### Task item
Repeat, word for word and with nothing added, each line from the one containing "Viewport: 1024px width, 697px" to the final line of the data, keeping both ends. Pictures are not part of the copy.
*** Opening of Material provided ***
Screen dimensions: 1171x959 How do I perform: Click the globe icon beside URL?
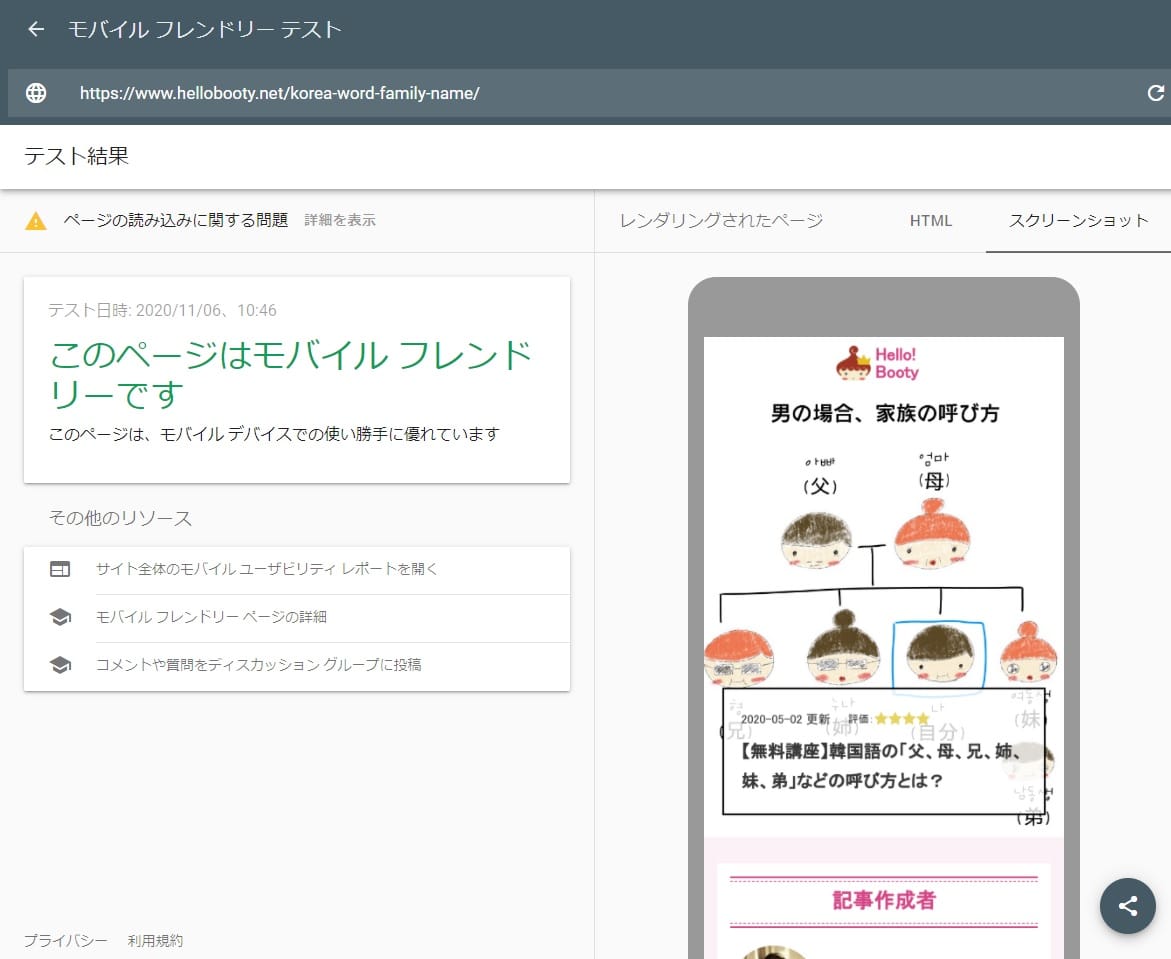click(36, 93)

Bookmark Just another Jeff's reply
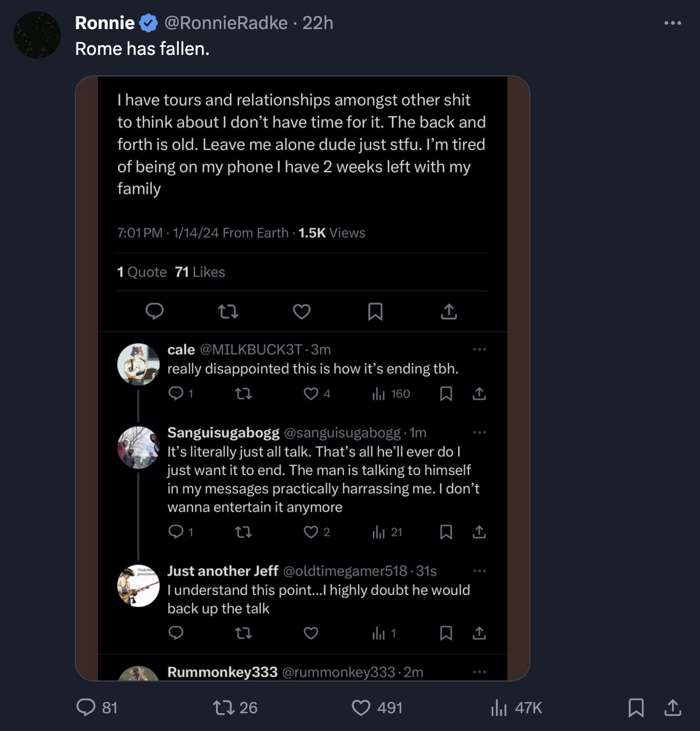[446, 633]
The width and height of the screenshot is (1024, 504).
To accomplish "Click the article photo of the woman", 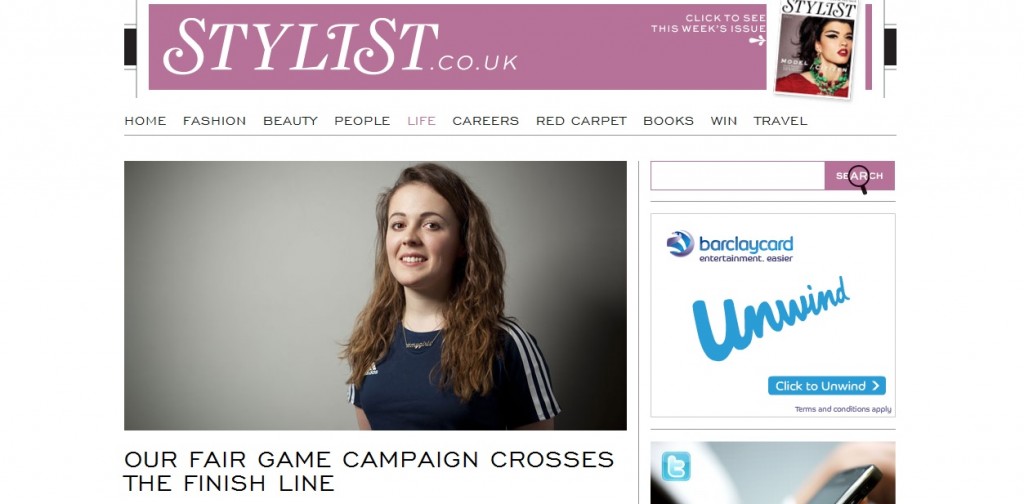I will point(376,295).
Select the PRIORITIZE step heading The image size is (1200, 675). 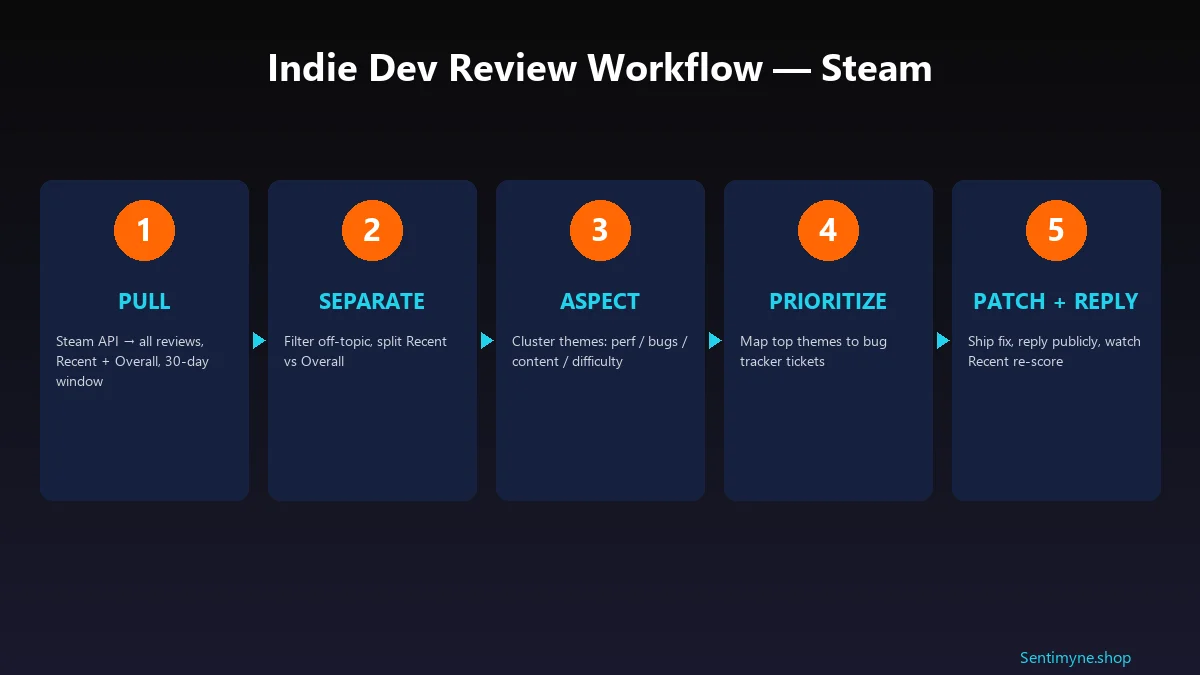(x=828, y=301)
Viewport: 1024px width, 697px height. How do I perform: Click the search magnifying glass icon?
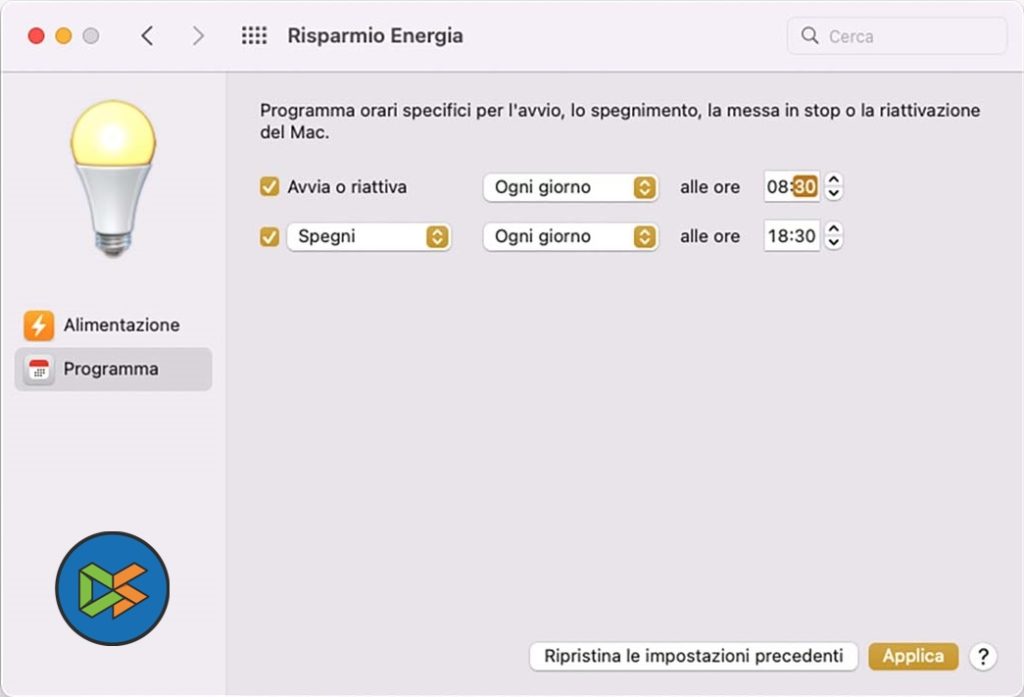810,36

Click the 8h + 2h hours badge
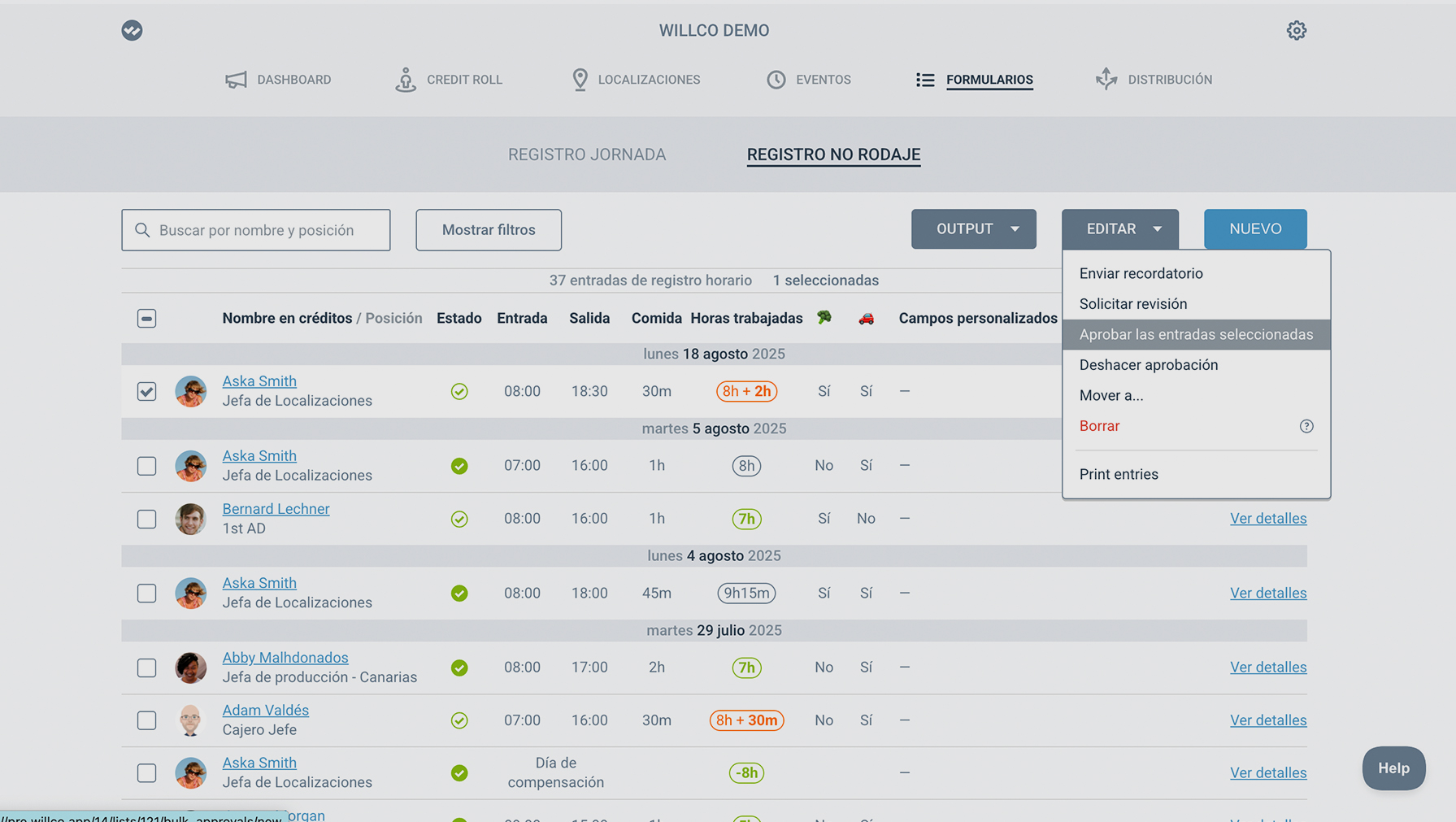[745, 391]
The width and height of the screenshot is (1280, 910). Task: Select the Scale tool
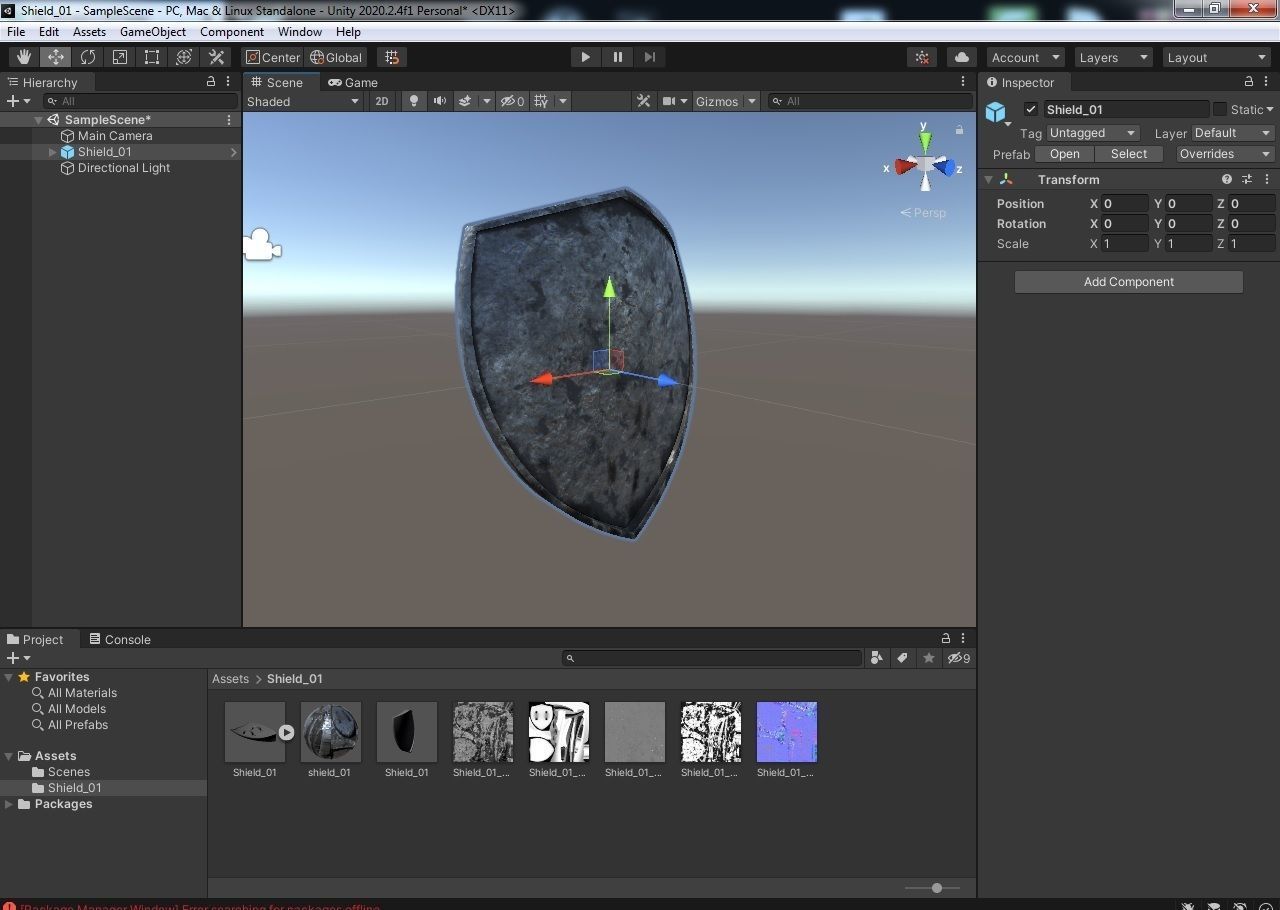120,57
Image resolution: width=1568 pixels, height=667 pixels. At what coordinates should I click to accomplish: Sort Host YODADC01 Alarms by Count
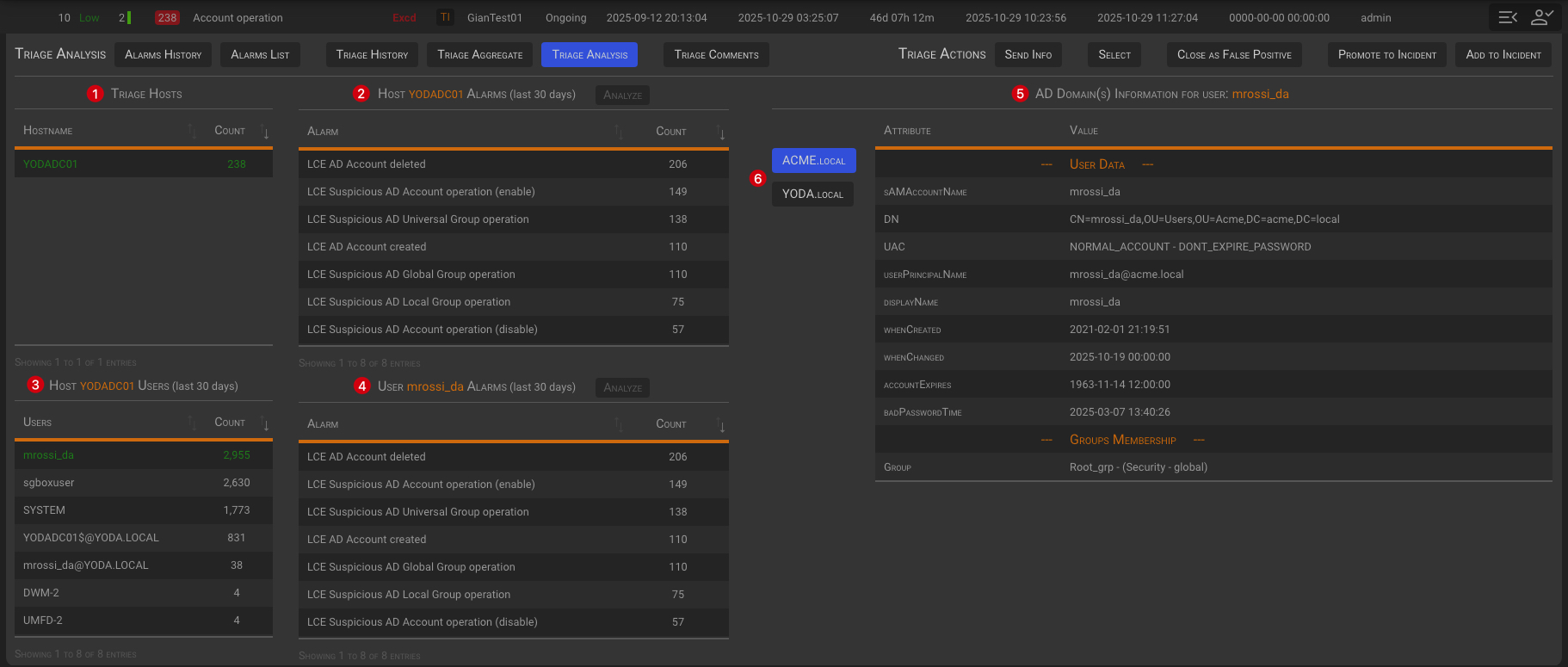click(721, 133)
*** Close of Material provided ***
### Your solution
Viewport: 1024px width, 697px height. How do I perform: Click the search magnifying glass icon?
810,36

Click the 8h + 2h hours badge
[745, 391]
The width and height of the screenshot is (1280, 910). Task: Select the Scale tool
120,57
Image resolution: width=1568 pixels, height=667 pixels. At what coordinates should I click to accomplish: Sort Host YODADC01 Alarms by Count
click(721, 133)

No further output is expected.